At the National Library of Finland, re-envisioning its core roles led to interesting challenges for library management. Liisa Savolainen, Deputy Director, asked "To be or not to be? A library or an IT house or both?" when speaking in Dublin during an IFLA Satellite event sponsored by the Knowledge Management section and the Digital Humanities SIG. Spoiler alert: The answer is "both".

The National Library was founded in 1640. Its core roles are national collection and bibliography; research library for humanities; service centre for Finnish libraries with a focus on IT and infrastructure; and centre for library standards and identifiers. Its IT solutions include a discovery platform (Finna), a union catalogue (Melinda), open source software solutions, and a digitising unit that digitises 2 million pages per year.
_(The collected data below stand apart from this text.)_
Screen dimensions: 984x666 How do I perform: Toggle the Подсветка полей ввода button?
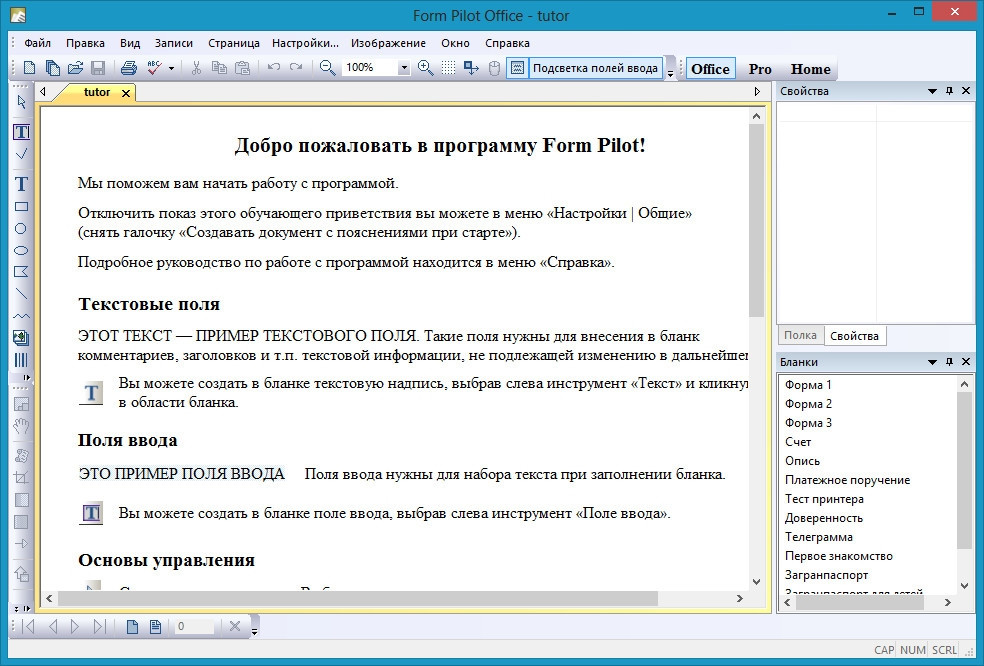pos(585,68)
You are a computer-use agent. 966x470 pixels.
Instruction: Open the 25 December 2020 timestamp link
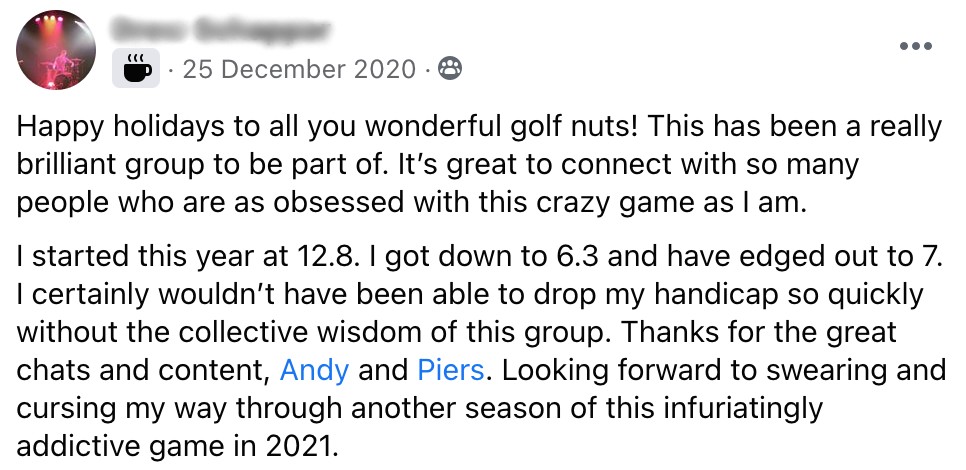(299, 68)
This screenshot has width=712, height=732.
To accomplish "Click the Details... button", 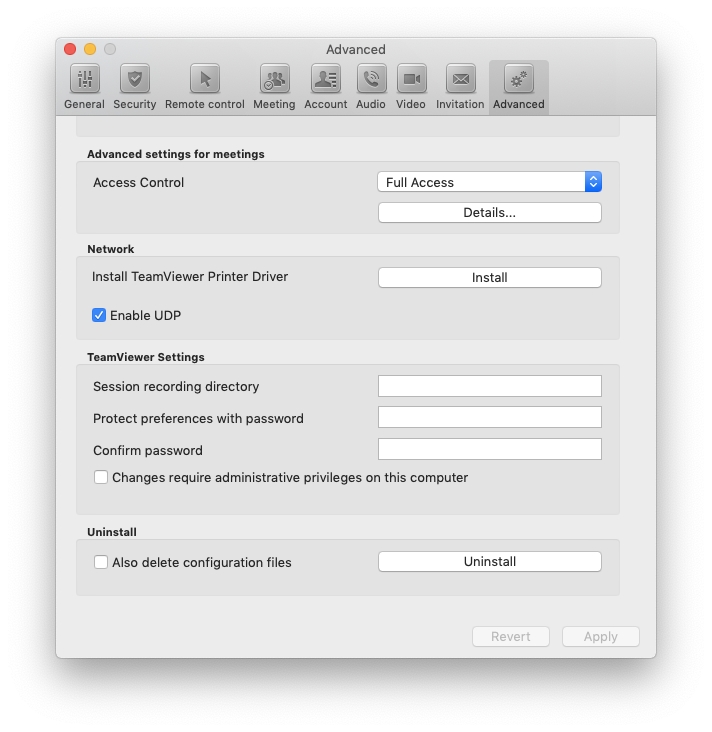I will [489, 212].
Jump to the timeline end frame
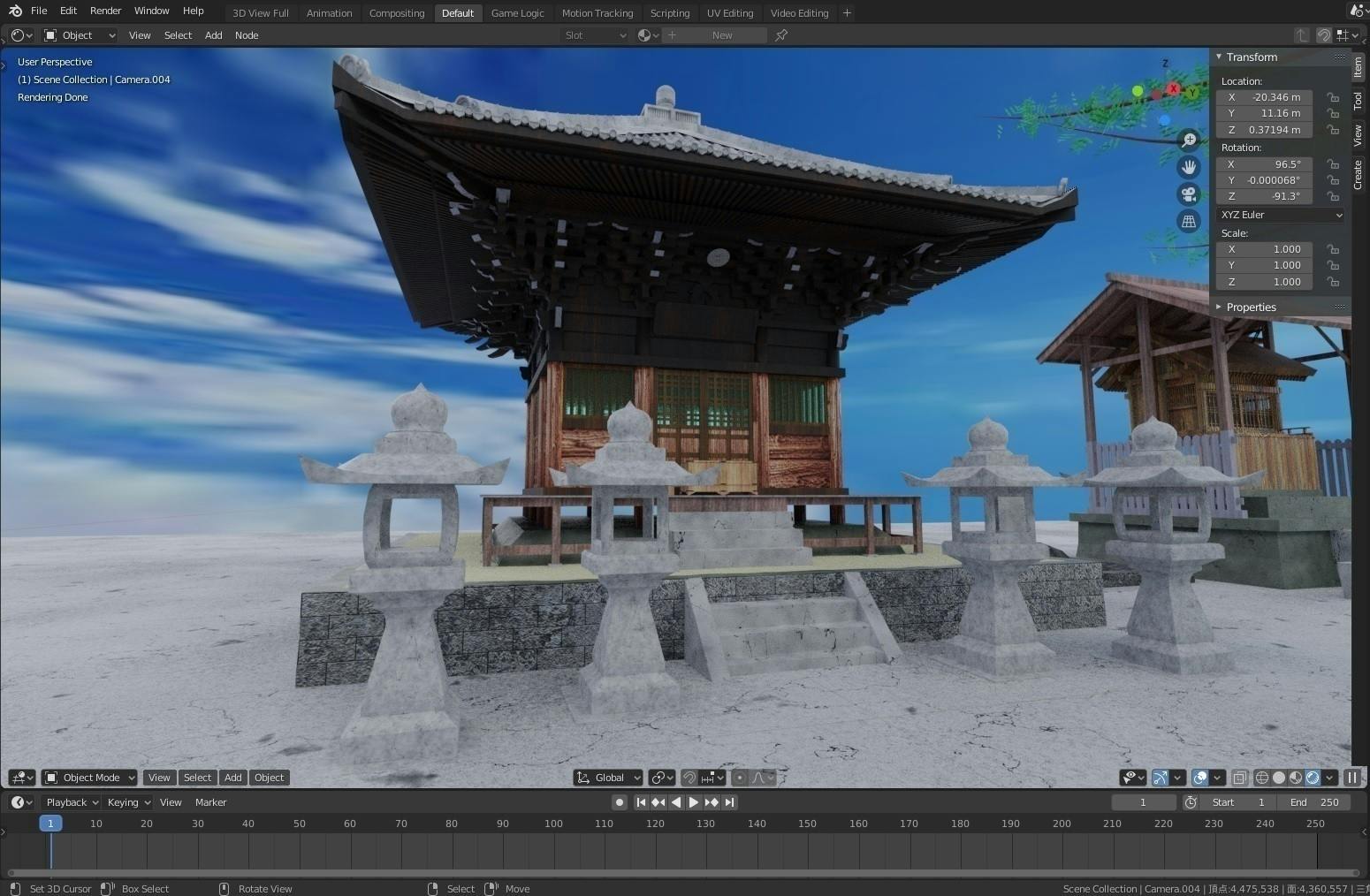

Since 2017, the library has been moving towards more IT development as it added more digital services. Judging commercial solutions to be not sufficiently flexible, they opted for in-house, open source development. Today, 26% of the staff are IT developers, which has required a new paradigm of leadership. Management originally didn’t understand how to lead IT workers, so it’s been a learning process. Within the library, there are multiple cultures: IT working in groups versus academic librarians working alone; young men in IT versus female librarians; modern librarians versus traditional librarians; and text versus audio. What’s important is to develop a common language and integrate culturally. Recognize that different skills, when combined, lead to successful projects. The complexity of managing a culturally diverse workforce calls for a move from linear thinking to systems thinking.
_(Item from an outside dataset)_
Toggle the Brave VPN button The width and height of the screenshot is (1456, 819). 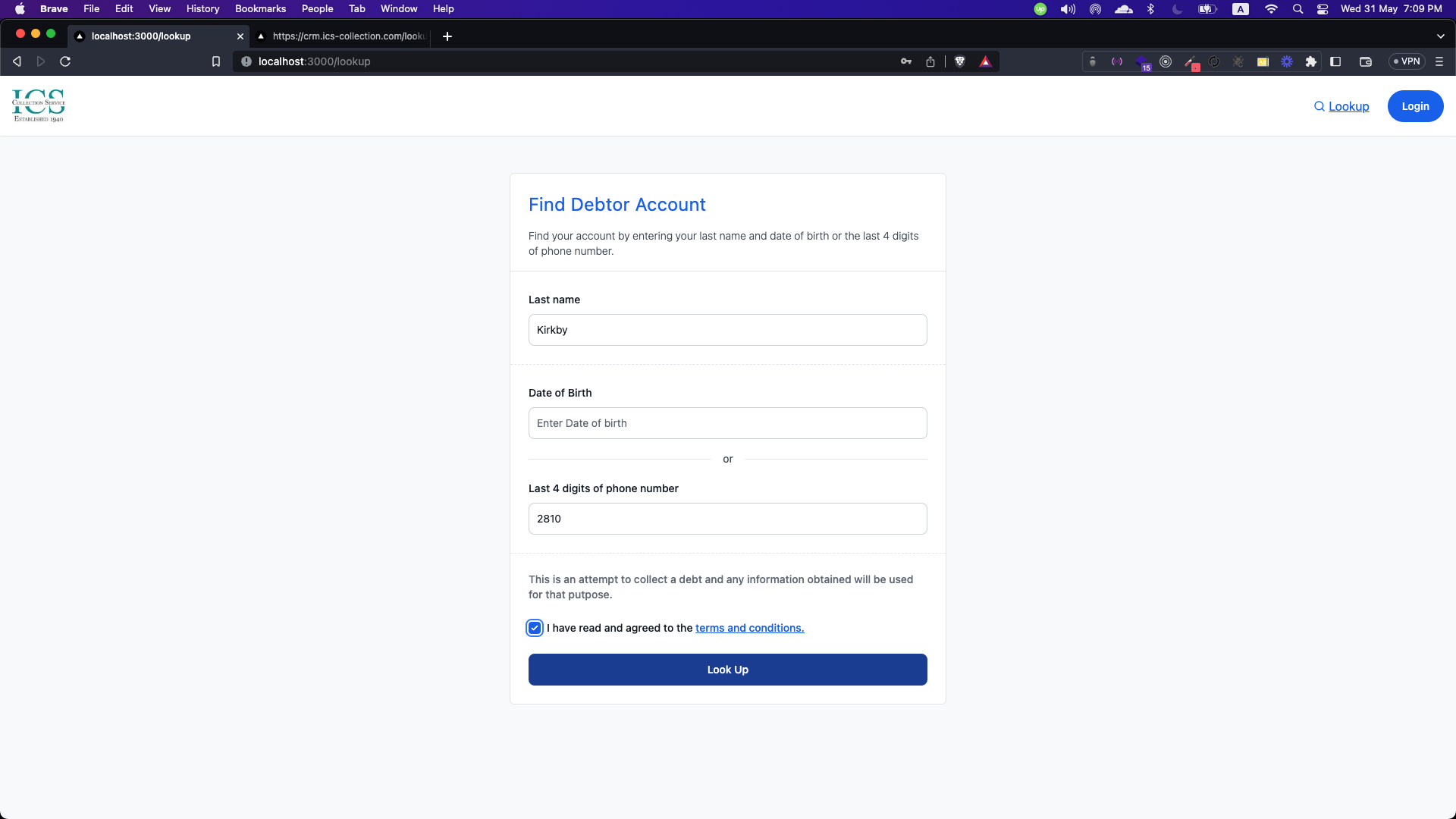click(x=1407, y=61)
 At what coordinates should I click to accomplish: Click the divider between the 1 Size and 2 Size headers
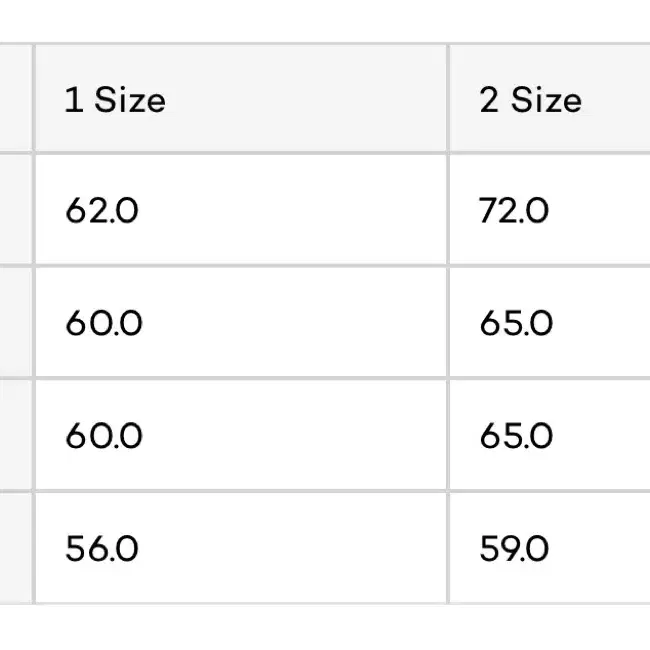click(448, 98)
Systems thinking involves understanding processes while also having a picture of the whole portfolio. Cross functional teamwork is critical, as is identifying the value being created for customers. In systems thinking, cause and effect are not closely related in time and space; the easy way out usually leads back in; small changes can product big results; there is no blame, no separate “other”, everyone is part of a single system.
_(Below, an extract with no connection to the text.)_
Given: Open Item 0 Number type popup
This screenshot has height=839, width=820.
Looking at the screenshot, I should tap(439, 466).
A staff survey revealed a perceived lack of transparency. They felt it was important to know what other teams were doing and to have clear priorities. Staff were committed to the library and its mission and pleased about learning new skills. In fact, this was an incentive to retaining IT workers, since library salaries are lower than what they could earn elsewhere. But flexible working hours and a feeling they were doing something for the greater good was wonderfully motivating.

The library then implemented agile coaching to define value streams and examine the flow of information. Hurdles when facing complexity and striving for adaptive leadership include cognitive, behavioural, structure, relational, and emotional. Essential is trust so you don’t let people down. Adaptive leadership involves managing the whole system, conceptualizing the whole organization.

Answering her own question, Savolainen said the National Library is both library and IT house. In the future, it will develop further research services, build trust, and foster a creative environment. She wants the library to be ambitious and experimental. Librarians should be have the courage to do new things so they can serve society better.